The dude just went to a hardware store and bought an extension cable and a replacement plug head. Snipped the female end and added the male in like 5 minutes.
The only practical usage of those things is jumping a generator to a house during a blackout.
fkn@lemmy.world 9 months ago
And that “practical use” kills linemen.
Landless2029@lemmy.world 9 months ago
I think the correct way to jump is to flip your main so you’re disconnected. I’m probably talking out of my ass tho.
I don’t own a generator nor have the need. Just basing this on what I’ve seen in the wild.

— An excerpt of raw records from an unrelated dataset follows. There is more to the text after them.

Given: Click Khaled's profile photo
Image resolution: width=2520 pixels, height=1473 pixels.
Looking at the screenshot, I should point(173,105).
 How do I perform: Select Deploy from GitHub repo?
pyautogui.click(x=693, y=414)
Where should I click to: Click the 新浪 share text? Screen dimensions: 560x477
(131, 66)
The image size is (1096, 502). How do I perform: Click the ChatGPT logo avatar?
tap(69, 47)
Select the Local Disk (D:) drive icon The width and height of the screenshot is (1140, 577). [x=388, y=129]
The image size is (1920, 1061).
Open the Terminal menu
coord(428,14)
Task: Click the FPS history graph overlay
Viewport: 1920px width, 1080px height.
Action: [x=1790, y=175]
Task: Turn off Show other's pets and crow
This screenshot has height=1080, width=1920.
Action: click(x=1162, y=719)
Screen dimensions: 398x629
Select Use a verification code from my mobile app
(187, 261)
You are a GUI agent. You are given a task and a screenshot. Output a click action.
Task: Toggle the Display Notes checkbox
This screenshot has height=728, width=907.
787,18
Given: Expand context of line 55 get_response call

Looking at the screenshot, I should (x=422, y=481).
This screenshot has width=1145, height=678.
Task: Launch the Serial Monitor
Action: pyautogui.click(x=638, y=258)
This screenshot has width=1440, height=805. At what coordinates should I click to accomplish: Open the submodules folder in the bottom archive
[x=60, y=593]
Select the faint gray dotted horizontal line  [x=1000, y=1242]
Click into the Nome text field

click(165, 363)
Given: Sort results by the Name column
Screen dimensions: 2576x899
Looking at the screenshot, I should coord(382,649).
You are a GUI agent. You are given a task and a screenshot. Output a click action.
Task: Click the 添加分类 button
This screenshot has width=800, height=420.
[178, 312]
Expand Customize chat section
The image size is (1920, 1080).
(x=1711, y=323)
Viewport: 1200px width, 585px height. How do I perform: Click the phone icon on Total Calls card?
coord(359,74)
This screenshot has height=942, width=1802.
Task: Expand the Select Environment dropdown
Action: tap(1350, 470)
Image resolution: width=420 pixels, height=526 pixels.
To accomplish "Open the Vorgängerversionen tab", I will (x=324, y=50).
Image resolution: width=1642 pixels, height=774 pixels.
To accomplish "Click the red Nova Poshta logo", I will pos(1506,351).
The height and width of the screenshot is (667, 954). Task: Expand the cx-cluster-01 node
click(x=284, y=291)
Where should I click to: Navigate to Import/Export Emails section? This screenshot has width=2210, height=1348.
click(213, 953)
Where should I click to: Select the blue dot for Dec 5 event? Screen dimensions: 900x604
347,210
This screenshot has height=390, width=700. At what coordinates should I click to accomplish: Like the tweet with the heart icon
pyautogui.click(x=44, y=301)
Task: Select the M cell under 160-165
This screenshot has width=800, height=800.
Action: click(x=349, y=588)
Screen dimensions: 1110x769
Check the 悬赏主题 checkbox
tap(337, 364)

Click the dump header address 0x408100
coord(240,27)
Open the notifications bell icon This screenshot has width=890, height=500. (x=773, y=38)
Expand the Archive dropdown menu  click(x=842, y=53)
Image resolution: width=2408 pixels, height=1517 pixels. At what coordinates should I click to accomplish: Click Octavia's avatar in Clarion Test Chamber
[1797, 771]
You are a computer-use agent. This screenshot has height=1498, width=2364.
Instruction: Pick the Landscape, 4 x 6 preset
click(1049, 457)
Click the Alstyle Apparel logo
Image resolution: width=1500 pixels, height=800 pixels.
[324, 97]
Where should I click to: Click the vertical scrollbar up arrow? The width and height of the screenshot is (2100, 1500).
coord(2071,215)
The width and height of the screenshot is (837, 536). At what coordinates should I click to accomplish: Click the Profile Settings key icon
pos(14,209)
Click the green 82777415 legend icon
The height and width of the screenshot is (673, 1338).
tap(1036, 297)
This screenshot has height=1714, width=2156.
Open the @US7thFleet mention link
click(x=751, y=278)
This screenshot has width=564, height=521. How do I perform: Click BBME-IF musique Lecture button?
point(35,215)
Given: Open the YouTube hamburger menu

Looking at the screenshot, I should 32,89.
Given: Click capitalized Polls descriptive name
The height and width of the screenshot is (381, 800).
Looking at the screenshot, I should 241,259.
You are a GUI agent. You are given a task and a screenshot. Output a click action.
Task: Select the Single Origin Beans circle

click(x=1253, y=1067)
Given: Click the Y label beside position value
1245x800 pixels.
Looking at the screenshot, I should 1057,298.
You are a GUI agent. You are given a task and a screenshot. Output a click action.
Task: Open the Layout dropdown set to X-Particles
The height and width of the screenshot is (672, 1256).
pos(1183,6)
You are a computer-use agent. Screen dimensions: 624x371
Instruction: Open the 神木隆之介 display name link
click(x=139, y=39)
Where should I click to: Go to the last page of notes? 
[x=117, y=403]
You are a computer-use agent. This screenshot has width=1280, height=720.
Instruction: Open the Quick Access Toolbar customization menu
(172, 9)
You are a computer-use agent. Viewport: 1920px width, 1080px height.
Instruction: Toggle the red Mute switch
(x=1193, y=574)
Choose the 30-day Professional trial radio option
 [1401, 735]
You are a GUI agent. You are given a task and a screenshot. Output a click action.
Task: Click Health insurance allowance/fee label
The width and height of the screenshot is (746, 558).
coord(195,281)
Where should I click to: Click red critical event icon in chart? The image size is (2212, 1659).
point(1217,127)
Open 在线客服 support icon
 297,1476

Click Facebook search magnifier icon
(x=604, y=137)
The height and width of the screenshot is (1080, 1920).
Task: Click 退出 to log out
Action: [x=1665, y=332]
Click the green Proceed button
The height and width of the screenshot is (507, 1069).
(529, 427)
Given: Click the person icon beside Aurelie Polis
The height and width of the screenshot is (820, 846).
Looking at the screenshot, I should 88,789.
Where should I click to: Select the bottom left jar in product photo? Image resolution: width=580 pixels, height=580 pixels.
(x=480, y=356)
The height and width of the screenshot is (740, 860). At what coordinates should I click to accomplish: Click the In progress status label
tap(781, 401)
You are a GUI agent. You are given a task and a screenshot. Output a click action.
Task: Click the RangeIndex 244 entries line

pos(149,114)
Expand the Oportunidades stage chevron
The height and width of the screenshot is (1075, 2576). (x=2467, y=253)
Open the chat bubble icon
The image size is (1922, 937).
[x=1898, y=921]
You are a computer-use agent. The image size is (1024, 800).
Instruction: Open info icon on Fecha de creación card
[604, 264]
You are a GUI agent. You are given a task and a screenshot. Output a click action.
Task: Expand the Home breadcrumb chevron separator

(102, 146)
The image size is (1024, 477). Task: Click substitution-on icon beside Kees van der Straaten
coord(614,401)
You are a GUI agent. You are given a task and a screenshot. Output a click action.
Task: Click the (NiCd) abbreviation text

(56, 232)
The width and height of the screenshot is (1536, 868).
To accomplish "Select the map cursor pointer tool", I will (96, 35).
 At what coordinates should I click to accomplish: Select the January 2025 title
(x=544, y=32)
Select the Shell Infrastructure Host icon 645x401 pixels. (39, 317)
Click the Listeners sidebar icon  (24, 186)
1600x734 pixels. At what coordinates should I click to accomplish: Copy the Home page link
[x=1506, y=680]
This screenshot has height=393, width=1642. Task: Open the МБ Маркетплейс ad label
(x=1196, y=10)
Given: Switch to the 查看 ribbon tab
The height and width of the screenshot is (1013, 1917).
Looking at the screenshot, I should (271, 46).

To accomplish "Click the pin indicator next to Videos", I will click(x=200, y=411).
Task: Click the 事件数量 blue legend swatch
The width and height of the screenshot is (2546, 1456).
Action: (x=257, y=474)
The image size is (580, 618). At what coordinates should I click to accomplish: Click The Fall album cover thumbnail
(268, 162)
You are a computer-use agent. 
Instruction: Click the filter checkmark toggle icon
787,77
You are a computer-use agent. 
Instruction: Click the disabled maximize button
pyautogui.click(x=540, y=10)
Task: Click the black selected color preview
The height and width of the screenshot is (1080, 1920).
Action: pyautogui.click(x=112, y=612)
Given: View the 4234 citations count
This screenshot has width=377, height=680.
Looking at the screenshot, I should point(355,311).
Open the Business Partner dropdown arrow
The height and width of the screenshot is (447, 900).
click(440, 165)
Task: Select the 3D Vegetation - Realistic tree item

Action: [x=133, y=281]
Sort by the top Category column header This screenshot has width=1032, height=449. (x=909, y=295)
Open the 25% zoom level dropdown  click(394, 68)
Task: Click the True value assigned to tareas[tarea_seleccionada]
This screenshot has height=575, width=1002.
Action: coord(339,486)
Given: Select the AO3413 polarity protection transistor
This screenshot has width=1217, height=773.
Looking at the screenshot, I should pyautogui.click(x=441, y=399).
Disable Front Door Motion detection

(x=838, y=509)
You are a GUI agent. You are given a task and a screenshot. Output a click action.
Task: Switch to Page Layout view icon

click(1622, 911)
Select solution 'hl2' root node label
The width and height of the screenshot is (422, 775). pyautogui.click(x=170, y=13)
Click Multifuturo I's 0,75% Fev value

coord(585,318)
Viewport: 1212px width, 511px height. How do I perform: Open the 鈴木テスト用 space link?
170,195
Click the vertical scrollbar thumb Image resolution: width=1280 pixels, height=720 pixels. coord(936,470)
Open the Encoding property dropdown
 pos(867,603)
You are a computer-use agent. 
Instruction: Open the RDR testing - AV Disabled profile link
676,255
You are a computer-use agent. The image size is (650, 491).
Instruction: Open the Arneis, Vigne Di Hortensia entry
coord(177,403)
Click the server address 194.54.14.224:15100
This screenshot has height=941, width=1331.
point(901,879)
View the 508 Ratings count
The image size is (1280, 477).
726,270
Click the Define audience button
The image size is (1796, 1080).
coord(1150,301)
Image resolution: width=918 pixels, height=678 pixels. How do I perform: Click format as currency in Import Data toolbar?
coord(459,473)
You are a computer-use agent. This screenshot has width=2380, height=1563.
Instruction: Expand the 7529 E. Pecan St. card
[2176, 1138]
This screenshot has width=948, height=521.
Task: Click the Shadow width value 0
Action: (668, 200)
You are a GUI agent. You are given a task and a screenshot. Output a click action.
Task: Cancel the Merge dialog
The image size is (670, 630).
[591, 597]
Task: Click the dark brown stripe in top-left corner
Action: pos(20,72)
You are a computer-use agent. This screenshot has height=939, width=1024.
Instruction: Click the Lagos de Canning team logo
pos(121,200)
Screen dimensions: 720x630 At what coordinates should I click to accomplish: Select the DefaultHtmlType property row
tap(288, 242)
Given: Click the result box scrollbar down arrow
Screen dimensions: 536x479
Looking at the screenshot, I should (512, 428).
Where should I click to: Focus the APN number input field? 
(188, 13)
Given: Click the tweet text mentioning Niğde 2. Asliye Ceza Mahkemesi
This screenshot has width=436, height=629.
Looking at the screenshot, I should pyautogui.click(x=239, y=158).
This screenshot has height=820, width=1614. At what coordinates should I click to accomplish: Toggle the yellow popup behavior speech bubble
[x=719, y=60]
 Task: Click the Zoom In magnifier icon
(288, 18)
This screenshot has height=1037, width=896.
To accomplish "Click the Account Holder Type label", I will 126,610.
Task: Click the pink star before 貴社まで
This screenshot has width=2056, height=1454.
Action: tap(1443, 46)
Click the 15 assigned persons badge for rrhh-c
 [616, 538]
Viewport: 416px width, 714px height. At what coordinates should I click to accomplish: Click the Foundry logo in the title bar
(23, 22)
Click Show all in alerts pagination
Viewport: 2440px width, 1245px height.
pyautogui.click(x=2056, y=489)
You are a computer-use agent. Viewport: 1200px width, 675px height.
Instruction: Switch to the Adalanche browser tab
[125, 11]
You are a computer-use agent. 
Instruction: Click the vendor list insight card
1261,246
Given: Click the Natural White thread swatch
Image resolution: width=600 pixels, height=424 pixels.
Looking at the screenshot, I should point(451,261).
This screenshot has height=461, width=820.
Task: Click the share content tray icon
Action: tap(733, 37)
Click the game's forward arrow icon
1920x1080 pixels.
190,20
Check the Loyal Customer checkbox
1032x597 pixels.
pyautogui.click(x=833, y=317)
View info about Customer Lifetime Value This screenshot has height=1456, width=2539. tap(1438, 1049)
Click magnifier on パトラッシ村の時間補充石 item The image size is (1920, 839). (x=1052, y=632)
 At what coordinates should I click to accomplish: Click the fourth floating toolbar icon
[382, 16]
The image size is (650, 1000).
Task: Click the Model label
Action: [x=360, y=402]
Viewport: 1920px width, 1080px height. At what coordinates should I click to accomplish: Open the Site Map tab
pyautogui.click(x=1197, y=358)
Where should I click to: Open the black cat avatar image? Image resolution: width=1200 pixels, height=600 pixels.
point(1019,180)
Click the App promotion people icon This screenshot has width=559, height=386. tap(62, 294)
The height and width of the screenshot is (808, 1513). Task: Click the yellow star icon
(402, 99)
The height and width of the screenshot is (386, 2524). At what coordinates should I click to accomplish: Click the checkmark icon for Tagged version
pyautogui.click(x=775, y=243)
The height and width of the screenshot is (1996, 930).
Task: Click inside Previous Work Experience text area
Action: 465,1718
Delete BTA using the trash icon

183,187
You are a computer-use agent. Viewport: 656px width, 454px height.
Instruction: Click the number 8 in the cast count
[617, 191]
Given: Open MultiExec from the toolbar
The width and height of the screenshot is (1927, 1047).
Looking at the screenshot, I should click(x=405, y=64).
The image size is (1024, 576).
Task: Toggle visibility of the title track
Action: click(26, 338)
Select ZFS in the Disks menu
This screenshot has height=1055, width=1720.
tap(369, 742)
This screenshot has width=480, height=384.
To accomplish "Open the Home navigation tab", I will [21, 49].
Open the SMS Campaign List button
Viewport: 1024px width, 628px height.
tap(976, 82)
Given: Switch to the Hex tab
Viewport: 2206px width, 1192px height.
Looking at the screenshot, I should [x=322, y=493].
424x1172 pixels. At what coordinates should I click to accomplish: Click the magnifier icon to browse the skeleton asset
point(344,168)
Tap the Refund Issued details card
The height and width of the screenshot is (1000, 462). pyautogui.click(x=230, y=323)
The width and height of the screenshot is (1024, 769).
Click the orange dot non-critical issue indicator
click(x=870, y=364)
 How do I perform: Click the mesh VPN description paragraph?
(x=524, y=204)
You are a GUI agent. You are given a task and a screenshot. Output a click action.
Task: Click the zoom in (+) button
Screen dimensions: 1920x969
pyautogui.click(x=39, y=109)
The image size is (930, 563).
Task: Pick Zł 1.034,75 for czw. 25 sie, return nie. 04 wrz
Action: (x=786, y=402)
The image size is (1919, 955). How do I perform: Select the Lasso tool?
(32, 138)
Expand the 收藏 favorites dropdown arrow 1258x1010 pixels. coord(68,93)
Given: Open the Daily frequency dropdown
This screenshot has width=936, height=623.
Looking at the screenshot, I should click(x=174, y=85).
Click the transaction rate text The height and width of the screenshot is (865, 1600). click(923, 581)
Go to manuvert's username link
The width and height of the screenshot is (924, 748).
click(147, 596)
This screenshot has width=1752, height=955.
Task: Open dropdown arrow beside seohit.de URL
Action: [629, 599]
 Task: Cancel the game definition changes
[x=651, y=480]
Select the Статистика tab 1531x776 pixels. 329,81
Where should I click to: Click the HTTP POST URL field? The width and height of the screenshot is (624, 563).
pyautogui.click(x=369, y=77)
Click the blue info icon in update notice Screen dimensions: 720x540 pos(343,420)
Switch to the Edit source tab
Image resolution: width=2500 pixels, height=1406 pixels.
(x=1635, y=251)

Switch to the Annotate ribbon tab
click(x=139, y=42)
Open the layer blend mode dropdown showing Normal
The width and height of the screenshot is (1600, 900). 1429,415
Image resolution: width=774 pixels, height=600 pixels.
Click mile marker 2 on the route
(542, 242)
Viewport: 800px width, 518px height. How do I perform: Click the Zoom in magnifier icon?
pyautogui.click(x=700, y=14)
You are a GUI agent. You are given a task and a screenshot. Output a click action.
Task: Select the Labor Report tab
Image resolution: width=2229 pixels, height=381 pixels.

theneverfox@pawb.social 9 months ago
The more correct way is to install a switch that does that, so you can be connected to the grid or to the generator, not both. It’s basically what you said, but it doesn’t trust users to remember to do it correctly
Landless2029@lemmy.world 9 months ago
Does such a switch exist?
fkn@lemmy.world 9 months ago
Yes, in theory that would work. But they actually make main disconnect switches for this in the event that the main breaker fails. It’s a mandatory install in all grid tie electrical generator systems (including solar).